GIVEN REQUEST ▸ Arrange every line of the material below as a Markdown table with two columns, "No." and "Line," numbering the rows in order and skipping any blank lines.

:: DATASET EXCERPTS

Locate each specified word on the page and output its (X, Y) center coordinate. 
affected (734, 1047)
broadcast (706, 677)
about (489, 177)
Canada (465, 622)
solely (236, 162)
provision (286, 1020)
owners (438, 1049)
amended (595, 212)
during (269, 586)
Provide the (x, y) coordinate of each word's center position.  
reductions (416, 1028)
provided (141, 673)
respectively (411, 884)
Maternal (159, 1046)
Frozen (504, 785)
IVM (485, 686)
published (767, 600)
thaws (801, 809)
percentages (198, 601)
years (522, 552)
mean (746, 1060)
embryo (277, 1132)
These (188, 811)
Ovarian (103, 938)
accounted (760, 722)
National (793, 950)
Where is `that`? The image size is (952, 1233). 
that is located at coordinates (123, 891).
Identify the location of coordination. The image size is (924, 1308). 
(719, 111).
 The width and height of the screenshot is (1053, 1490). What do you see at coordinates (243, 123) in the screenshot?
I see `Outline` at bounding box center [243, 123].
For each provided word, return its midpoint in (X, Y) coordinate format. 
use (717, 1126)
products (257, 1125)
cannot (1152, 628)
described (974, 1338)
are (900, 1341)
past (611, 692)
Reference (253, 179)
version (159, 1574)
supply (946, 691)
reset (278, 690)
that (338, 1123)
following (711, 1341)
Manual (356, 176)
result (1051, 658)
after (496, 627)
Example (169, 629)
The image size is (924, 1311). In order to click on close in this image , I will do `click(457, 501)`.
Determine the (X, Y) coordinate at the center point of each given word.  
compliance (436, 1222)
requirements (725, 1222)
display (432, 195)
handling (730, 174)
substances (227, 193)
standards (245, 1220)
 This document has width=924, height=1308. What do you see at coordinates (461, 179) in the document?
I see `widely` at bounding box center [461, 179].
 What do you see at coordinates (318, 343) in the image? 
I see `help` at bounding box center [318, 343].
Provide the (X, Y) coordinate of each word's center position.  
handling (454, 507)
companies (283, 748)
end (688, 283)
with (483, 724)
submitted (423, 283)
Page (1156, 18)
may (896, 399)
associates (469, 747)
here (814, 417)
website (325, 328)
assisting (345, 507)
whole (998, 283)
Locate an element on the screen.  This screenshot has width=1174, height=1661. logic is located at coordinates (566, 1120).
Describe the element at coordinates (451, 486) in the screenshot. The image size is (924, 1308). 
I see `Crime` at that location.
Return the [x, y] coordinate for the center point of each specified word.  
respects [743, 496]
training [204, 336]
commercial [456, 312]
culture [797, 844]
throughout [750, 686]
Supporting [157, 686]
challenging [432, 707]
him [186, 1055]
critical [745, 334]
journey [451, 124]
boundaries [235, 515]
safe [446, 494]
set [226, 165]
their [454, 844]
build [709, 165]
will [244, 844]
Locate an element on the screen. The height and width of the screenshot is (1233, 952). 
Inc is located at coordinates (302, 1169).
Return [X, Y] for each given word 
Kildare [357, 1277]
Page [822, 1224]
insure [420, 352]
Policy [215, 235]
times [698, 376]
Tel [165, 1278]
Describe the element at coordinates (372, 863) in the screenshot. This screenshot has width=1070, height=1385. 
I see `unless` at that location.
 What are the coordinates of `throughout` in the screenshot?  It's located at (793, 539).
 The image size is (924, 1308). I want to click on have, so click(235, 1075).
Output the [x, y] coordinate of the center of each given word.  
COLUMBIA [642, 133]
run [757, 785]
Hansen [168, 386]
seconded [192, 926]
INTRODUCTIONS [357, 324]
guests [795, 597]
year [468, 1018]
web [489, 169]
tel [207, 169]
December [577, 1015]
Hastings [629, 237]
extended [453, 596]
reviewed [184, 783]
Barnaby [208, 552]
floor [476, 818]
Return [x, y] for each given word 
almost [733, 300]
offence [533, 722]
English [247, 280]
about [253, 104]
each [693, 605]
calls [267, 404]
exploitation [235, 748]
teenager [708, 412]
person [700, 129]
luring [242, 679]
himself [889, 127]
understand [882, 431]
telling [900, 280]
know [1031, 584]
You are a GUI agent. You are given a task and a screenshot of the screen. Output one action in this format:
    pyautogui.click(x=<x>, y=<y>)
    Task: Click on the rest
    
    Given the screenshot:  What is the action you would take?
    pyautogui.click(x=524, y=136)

::::

REPLY TO THE TASK ▸
| No. | Line |
|---|---|
| 1 | Locate each specified word on the page and output its (X, Y) center coordinate.  |
| 2 | affected (734, 1047) |
| 3 | broadcast (706, 677) |
| 4 | about (489, 177) |
| 5 | Canada (465, 622) |
| 6 | solely (236, 162) |
| 7 | provision (286, 1020) |
| 8 | owners (438, 1049) |
| 9 | amended (595, 212) |
| 10 | during (269, 586) |
| 11 | Provide the (x, y) coordinate of each word's center position.   |
| 12 | reductions (416, 1028) |
| 13 | provided (141, 673) |
| 14 | respectively (411, 884) |
| 15 | Maternal (159, 1046) |
| 16 | Frozen (504, 785) |
| 17 | IVM (485, 686) |
| 18 | published (767, 600) |
| 19 | thaws (801, 809) |
| 20 | percentages (198, 601) |
| 21 | years (522, 552) |
| 22 | mean (746, 1060) |
| 23 | embryo (277, 1132) |
| 24 | These (188, 811) |
| 25 | Ovarian (103, 938) |
| 26 | accounted (760, 722) |
| 27 | National (793, 950) |
| 28 | Where is `that`? The image size is (952, 1233).  |
| 29 | that is located at coordinates (123, 891). |
| 30 | Identify the location of coordination. The image size is (924, 1308).  |
| 31 | (719, 111). |
| 32 |  The width and height of the screenshot is (1053, 1490). What do you see at coordinates (243, 123) in the screenshot? |
| 33 | I see `Outline` at bounding box center [243, 123]. |
| 34 | For each provided word, return its midpoint in (X, Y) coordinate format.  |
| 35 | use (717, 1126) |
| 36 | products (257, 1125) |
| 37 | cannot (1152, 628) |
| 38 | described (974, 1338) |
| 39 | are (900, 1341) |
| 40 | past (611, 692) |
| 41 | Reference (253, 179) |
| 42 | version (159, 1574) |
| 43 | supply (946, 691) |
| 44 | reset (278, 690) |
| 45 | that (338, 1123) |
| 46 | following (711, 1341) |
| 47 | Manual (356, 176) |
| 48 | result (1051, 658) |
| 49 | after (496, 627) |
| 50 | Example (169, 629) |
| 51 | The image size is (924, 1311). In order to click on close in this image , I will do `click(457, 501)`. |
| 52 | Determine the (X, Y) coordinate at the center point of each given word.   |
| 53 | compliance (436, 1222) |
| 54 | requirements (725, 1222) |
| 55 | display (432, 195) |
| 56 | handling (730, 174) |
| 57 | substances (227, 193) |
| 58 | standards (245, 1220) |
| 59 |  This document has width=924, height=1308. What do you see at coordinates (461, 179) in the document? |
| 60 | I see `widely` at bounding box center [461, 179]. |
| 61 |  What do you see at coordinates (318, 343) in the image?  |
| 62 | I see `help` at bounding box center [318, 343]. |
| 63 | Provide the (X, Y) coordinate of each word's center position.   |
| 64 | handling (454, 507) |
| 65 | companies (283, 748) |
| 66 | end (688, 283) |
| 67 | with (483, 724) |
| 68 | submitted (423, 283) |
| 69 | Page (1156, 18) |
| 70 | may (896, 399) |
| 71 | associates (469, 747) |
| 72 | here (814, 417) |
| 73 | website (325, 328) |
| 74 | assisting (345, 507) |
| 75 | whole (998, 283) |
| 76 | Locate an element on the screen.  This screenshot has width=1174, height=1661. logic is located at coordinates (566, 1120). |
| 77 | Describe the element at coordinates (451, 486) in the screenshot. The image size is (924, 1308).  |
| 78 | I see `Crime` at that location. |
| 79 | Return the [x, y] coordinate for the center point of each specified word.   |
| 80 | respects [743, 496] |
| 81 | training [204, 336] |
| 82 | commercial [456, 312] |
| 83 | culture [797, 844] |
| 84 | throughout [750, 686] |
| 85 | Supporting [157, 686] |
| 86 | challenging [432, 707] |
| 87 | him [186, 1055] |
| 88 | critical [745, 334] |
| 89 | journey [451, 124] |
| 90 | boundaries [235, 515] |
| 91 | safe [446, 494] |
| 92 | set [226, 165] |
| 93 | their [454, 844] |
| 94 | build [709, 165] |
| 95 | will [244, 844] |
| 96 | Locate an element on the screen. The height and width of the screenshot is (1233, 952).  |
| 97 | Inc is located at coordinates (302, 1169). |
| 98 | Return [X, Y] for each given word  |
| 99 | Kildare [357, 1277] |
| 100 | Page [822, 1224] |
| 101 | insure [420, 352] |
| 102 | Policy [215, 235] |
| 103 | times [698, 376] |
| 104 | Tel [165, 1278] |
| 105 | Describe the element at coordinates (372, 863) in the screenshot. This screenshot has width=1070, height=1385.  |
| 106 | I see `unless` at that location. |
| 107 |  What are the coordinates of `throughout` in the screenshot?  It's located at (793, 539). |
| 108 |  The image size is (924, 1308). I want to click on have, so click(235, 1075). |
| 109 | Output the [x, y] coordinate of the center of each given word.   |
| 110 | COLUMBIA [642, 133] |
| 111 | run [757, 785] |
| 112 | Hansen [168, 386] |
| 113 | seconded [192, 926] |
| 114 | INTRODUCTIONS [357, 324] |
| 115 | guests [795, 597] |
| 116 | year [468, 1018] |
| 117 | web [489, 169] |
| 118 | tel [207, 169] |
| 119 | December [577, 1015] |
| 120 | Hastings [629, 237] |
| 121 | extended [453, 596] |
| 122 | reviewed [184, 783] |
| 123 | Barnaby [208, 552] |
| 124 | floor [476, 818] |
| 125 | Return [x, y] for each given word  |
| 126 | almost [733, 300] |
| 127 | offence [533, 722] |
| 128 | English [247, 280] |
| 129 | about [253, 104] |
| 130 | each [693, 605] |
| 131 | calls [267, 404] |
| 132 | exploitation [235, 748] |
| 133 | teenager [708, 412] |
| 134 | person [700, 129] |
| 135 | luring [242, 679] |
| 136 | himself [889, 127] |
| 137 | understand [882, 431] |
| 138 | telling [900, 280] |
| 139 | know [1031, 584] |
| 140 | You are a GUI agent. You are given a task and a screenshot of the screen. Output one action in this format: |
| 141 |     pyautogui.click(x=<x>, y=<y>) |
| 142 |     Task: Click on the rest |
| 143 |     Given the screenshot:  What is the action you would take? |
| 144 |     pyautogui.click(x=524, y=136) |